Partial but functionally unsatisfactory motor recovery following major peripheral nerve injury and repair is common. Follistatin is a glycoprotein that blocks the muscle growth inhibiting peptide myostatin and also possesses remarkable independent muscle stimulating properties. We hypothesized that the administration of recombinant follistatin to rodent muscles subjected to prolonged but temporary denervation (3 or 6 months) would result in increased follistatin protein concentrations and thus an anabolic environment during muscle recovery following nerve repair.

Materials and methods:
One hundred forty-four (three-month old female) Sprague-Dawley rats were divided into 8 groups comprising animal muscles with or without temporary denervation and subsequent repair (3 or 6 months) and with or without follistatin treatment (delivered via Adenovirus viral vector containing recombinant DNA or direct delivery of recombinant protein via subcutaneous osmotic pumps)

After final recovery, follistatin protein levels were quantified via enzyme-linked immunosorbent assays and statistically compared between groups with an alpha level of .05.
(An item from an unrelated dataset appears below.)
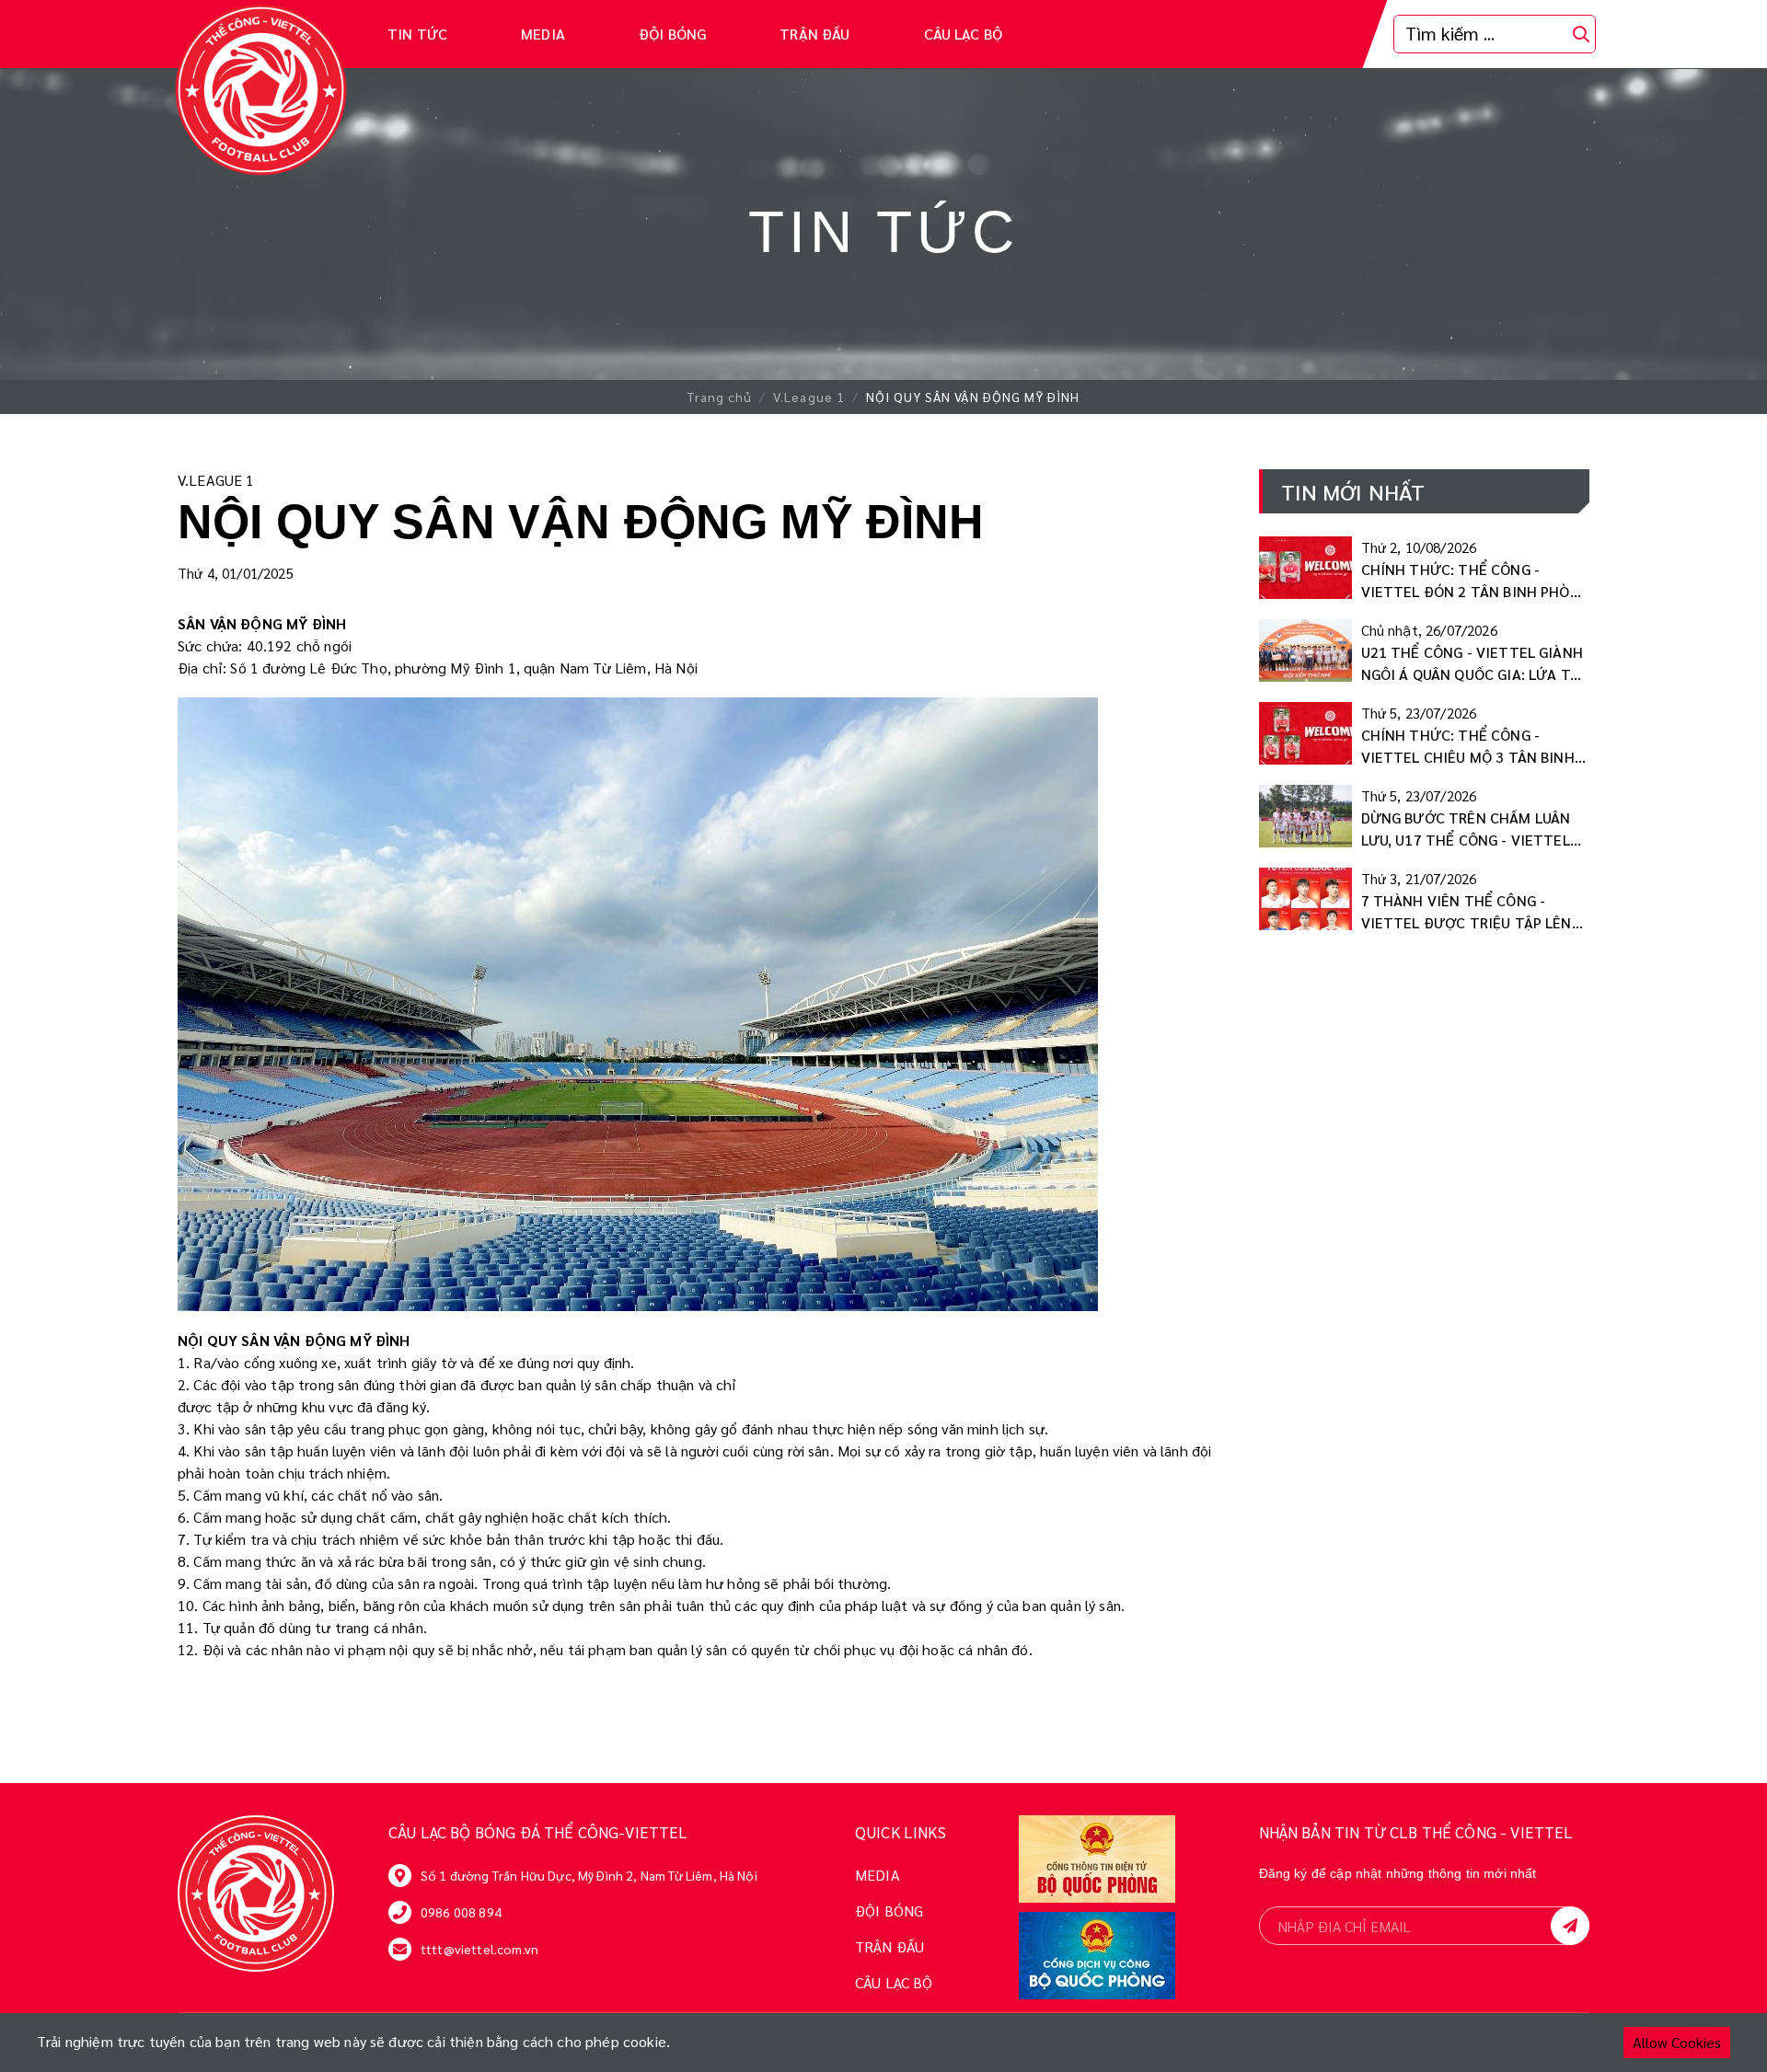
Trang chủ (719, 396)
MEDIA (543, 33)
For 3-month denervation groups, there were significantly higher follistatin protein concentrations following recombinant DNA treatment compared to direct protein delivery. For 6-month group, recombinant DNA treatment resulted in significantly higher follistatin protein concentrations in both denervation and sham denervation groups.

We successfully delivered recombinant follistatin protein to prolonged but temporarily denervated muscle in a validated rodent model for peripheral nerve injury. Recombinant DNA delivery via Adenovirus viral vector resulted in the highest follistatin protein concentrations at 3 and 6 months. The protein concentrations for each delivery method were not consistent across treatment groups and further study will be necessary to elucidate any future role of this novel treatment strategy and to correlate protein concentration with functional muscle recovery.